Description: Sun, croissants and fine wine. Nothing can spoil the perfect holiday. Or can it?
When Emmy Jamieson arrives at La Cour des Roses, a beautiful guesthouse in the French countryside, she can’t wait to spend two weeks relaxing with boyfriend Nathan. Their relationship needs a little TLC and Emmy is certain this holiday will do the trick. But they’ve barely unpacked before he scarpers with Gloria, the guesthouse owner’s cougar wife.
Rupert, the ailing guesthouse owner, is shell-shocked. Feeling somewhat responsible, and rather generous after a bottle (or so) of wine, heartbroken Emmy offers to help. Changing sheets in the gîtes will help keep her mind off her misery.
Thrust into the heart of the local community, Emmy suddenly finds herself surrounded by new friends. And with sizzling hot gardener Ryan and the infuriating (if gorgeous) accountant Alain providing welcome distractions, Nathan is fast becoming a distant memory.

Given data:

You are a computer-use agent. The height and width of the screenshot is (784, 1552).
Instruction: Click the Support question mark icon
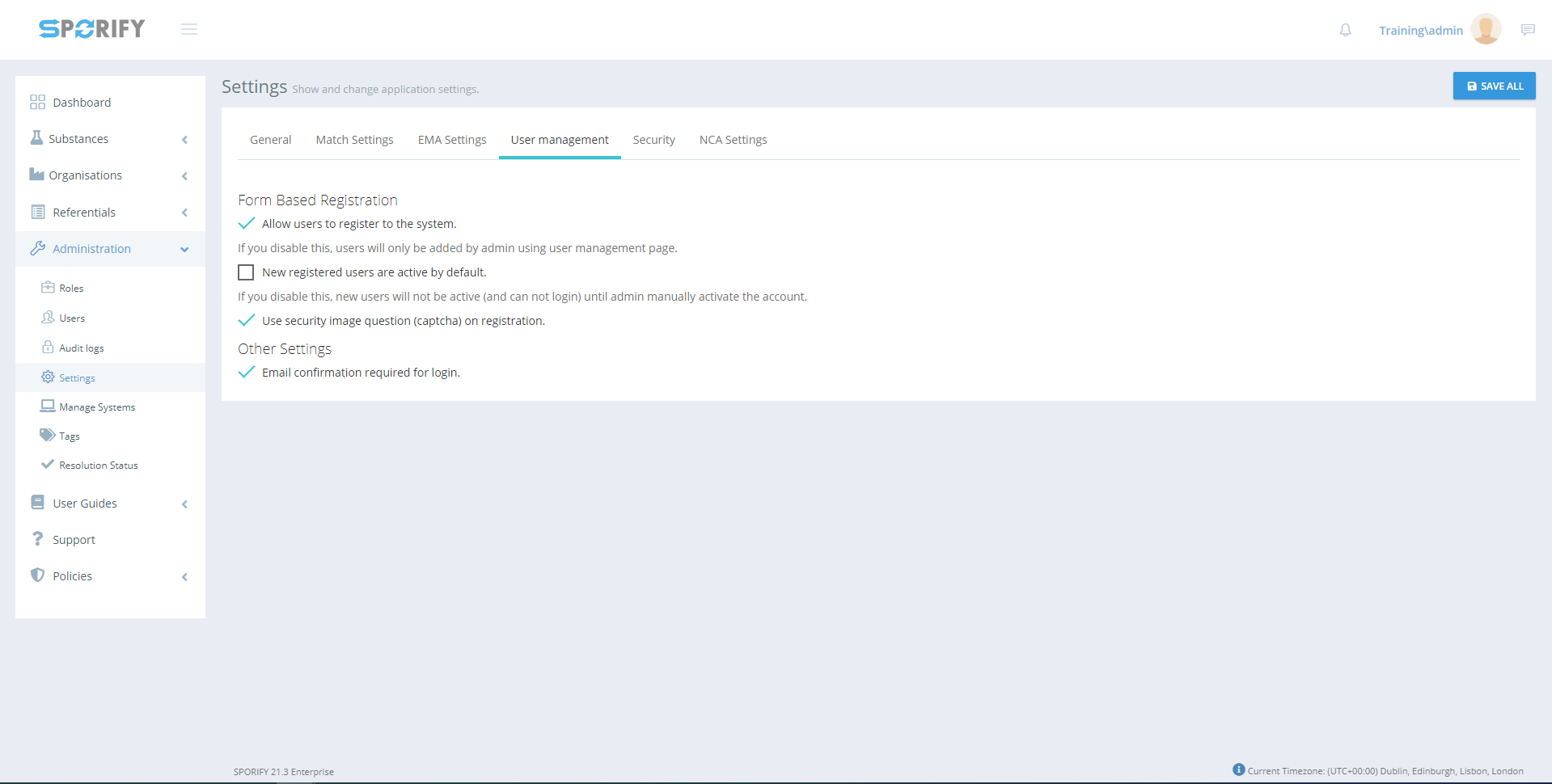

Problems and tasks:
**1.** In the book description, what is the name of the guesthouse where Emmy arrives?
**2.** Rewrite the book description from "When Emmy Jamieson" to "off her misery.", swapping "two weeks" for "ten days".
**3.** List every person named in the book description.

Task-by-task outputs:
**1.** La Cour des Roses

**2.**
When Emmy Jamieson arrives at La Cour des Roses, a beautiful guesthouse in the French countryside, she can’t wait to spend ten days relaxing with boyfriend Nathan. Their relationship needs a little TLC and Emmy is certain this holiday will do the trick. But they’ve barely unpacked before he scarpers with Gloria, the guesthouse owner’s cougar wife.
Rupert, the ailing guesthouse owner, is shell-shocked. Feeling somewhat responsible, and rather generous after a bottle (or so) of wine, heartbroken Emmy offers to help. Changing sheets in the gîtes will help keep her mind off her misery.

**3.** Emmy Jamieson, Nathan, Gloria, Rupert, Ryan, Alain